WEIMAR. (fgw) Hin und wieder erlebt man im Leben Augenblicke der Stagnation, die plötzlich und unerwartet auftreten, angekündigt durch nichts. Ob es ein Wechsel des Windes ist oder eine veränderte Hochdrucklage. Vielleicht hat die Sonne auch nur zu lange oder zu selten geschienen. Man wacht mit einem Male auf und ist unzufrieden und fragt sich, warum. Dieses Warum – es kommt daher, weil ja alles in Ordnung ist. Man hat ein gutes, geruhsames Leben, in Beruf und Partnerschaft läuft es. Gesundheitlich kann man sich auch nicht beklagen. Wenn da nur nicht die kleine Stimme wäre, die immer und immer wieder fragt: Wozu nützt dir das alles? Was hast du aus deinem Leben gemacht?
von Ilka Lohmann
So ergeht es dem Ich-Erzähler in Paulo Coelhos Roman „Aleph”, der möglicherweise mit dem Autor identisch ist. Er ist ein international erfolgreicher Schriftsteller, hat finanziell ausgesorgt, kann sich künstlerisch und kreativ verwirklichen, führt seit 25 Jahren eine gute Ehe. Und dennoch macht er sich Sorgen. Da bekommt er Besuch von J., seinem spirituellen Lehrer, der zu ihm sagt: „Lass dich auf eine Reise ein.” Und der Erzähler tut es.

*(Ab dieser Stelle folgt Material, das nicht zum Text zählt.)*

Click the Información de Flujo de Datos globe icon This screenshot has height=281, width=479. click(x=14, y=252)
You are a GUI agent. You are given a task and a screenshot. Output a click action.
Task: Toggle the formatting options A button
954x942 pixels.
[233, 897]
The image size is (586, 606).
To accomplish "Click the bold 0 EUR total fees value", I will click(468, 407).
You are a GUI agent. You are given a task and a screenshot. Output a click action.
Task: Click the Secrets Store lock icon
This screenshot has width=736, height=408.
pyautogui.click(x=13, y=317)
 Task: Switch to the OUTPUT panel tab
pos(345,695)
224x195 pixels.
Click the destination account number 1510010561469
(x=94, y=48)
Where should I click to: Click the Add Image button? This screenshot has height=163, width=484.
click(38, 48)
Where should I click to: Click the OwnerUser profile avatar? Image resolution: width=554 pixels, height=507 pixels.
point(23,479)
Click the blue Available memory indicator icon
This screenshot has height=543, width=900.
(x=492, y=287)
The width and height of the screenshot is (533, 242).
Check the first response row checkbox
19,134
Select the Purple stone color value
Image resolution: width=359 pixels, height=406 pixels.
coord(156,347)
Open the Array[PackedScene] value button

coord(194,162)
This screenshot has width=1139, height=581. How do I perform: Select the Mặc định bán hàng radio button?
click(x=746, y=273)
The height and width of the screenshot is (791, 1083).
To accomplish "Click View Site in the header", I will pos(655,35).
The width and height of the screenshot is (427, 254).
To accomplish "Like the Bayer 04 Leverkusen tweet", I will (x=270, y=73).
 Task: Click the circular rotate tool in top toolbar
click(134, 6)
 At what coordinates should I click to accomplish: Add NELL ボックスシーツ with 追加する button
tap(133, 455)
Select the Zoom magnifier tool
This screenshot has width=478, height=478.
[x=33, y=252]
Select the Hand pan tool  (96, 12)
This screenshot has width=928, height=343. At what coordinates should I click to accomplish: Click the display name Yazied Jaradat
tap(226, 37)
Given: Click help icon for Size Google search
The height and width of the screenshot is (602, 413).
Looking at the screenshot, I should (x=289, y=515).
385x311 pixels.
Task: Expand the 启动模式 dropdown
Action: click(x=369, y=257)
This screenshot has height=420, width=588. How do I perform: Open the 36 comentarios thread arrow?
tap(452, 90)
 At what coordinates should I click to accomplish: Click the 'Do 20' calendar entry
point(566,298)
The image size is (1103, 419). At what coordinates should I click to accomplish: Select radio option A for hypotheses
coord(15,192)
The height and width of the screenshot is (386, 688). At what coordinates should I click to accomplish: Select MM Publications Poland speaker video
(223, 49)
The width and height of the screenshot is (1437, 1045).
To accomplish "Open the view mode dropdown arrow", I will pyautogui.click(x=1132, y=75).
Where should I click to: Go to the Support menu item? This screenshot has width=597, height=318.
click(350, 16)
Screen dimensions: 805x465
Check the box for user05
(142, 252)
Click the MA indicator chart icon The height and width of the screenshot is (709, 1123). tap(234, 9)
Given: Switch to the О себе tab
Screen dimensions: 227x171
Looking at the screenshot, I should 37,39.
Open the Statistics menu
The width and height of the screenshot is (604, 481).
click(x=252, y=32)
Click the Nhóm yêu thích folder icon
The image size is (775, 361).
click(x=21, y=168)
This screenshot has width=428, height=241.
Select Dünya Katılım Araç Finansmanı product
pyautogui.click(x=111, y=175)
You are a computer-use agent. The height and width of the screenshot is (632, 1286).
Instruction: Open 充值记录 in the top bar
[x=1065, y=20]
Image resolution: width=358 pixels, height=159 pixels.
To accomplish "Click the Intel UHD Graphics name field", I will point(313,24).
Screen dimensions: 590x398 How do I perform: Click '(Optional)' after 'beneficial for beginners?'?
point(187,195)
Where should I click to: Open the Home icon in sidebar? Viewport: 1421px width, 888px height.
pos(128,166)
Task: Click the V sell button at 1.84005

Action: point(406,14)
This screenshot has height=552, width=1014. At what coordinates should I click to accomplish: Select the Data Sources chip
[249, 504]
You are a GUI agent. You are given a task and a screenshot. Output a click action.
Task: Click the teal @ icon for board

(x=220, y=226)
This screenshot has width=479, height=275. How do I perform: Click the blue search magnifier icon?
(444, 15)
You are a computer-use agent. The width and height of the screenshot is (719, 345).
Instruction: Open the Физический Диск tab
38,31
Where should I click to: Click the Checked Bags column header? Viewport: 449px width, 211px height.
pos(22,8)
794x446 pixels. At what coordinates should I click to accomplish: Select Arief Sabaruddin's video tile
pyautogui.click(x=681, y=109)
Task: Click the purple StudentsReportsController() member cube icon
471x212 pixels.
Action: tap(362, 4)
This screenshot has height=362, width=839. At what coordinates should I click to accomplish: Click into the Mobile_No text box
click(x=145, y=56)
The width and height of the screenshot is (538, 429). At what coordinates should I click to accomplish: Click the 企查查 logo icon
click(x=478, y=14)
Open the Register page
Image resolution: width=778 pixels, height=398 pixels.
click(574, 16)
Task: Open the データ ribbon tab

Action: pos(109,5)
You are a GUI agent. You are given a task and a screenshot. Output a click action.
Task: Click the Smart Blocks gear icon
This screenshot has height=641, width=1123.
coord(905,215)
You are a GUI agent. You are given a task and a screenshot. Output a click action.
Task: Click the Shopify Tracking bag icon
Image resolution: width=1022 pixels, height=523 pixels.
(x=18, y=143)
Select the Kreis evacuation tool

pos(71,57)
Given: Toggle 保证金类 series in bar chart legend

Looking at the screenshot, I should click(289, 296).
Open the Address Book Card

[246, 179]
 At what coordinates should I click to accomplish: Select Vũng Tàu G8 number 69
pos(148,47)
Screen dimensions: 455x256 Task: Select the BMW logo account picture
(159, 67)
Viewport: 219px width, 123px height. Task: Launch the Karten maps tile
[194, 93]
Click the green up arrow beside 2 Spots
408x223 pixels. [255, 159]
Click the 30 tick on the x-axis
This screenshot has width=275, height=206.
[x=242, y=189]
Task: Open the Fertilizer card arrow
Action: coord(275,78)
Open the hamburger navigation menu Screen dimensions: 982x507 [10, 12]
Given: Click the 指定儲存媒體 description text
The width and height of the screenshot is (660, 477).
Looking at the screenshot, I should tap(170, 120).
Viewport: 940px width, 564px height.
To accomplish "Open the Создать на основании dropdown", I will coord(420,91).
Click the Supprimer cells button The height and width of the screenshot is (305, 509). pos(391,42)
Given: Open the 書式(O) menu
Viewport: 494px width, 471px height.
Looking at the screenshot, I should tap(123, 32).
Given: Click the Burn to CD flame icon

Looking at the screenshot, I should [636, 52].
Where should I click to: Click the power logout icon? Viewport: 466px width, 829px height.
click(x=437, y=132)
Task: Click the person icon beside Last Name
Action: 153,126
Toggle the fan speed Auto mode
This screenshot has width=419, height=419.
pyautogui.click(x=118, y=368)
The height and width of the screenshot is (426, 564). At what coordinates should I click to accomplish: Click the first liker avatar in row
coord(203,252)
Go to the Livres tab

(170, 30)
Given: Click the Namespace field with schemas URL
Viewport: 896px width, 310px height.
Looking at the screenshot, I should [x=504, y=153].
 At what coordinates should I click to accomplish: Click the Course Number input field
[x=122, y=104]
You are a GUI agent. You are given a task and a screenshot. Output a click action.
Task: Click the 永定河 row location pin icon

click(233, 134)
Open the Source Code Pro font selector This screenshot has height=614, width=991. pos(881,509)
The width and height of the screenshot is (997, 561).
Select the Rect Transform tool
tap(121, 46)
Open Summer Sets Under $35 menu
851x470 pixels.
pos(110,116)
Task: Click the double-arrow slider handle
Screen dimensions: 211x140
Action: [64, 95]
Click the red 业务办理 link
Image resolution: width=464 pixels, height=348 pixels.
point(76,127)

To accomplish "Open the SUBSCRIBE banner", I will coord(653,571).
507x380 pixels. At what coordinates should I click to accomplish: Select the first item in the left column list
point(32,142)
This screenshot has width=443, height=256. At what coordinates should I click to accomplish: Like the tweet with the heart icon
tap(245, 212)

Er begibt sich auf eine weltweite Lesereise, die ihn am Ende nach Asien führt, die ihn mit der Transsibirischen Eisenbahn von Moskau nach Wladiwostok bringen soll. Und auf dieser Reise lernt er Hilal kennen. Hilal ist eine Künstlerin, eine junge Frau Anfang 20, und stammt aus Jekaterinburg, wo sie im Philharmonischen Orchester die Erste spielt. Auch sie könnte zufrieden sein, ist es aber nicht. Gleich zu Beginn berichtet sie davon, wie sie als Kind Opfer eines sexuellen Missbrauches wurde. Der Täter war ein Nachbar. Seitdem ist sie gefangen in einem Käfig aus Scham und Schuld, der sie hat unfähig werden lassen, normale Beziehungen einzugehen, unfähig, der Liebe es eines Mannes und einem Mann mit Liebe zu begegnen. Aber sie fühlt zu dem Erzähler eine tiefe Verbundenheit. Sie kennt seine Bücher, und sie ist nur nach Moskau gekommen, um ihn zu treffen.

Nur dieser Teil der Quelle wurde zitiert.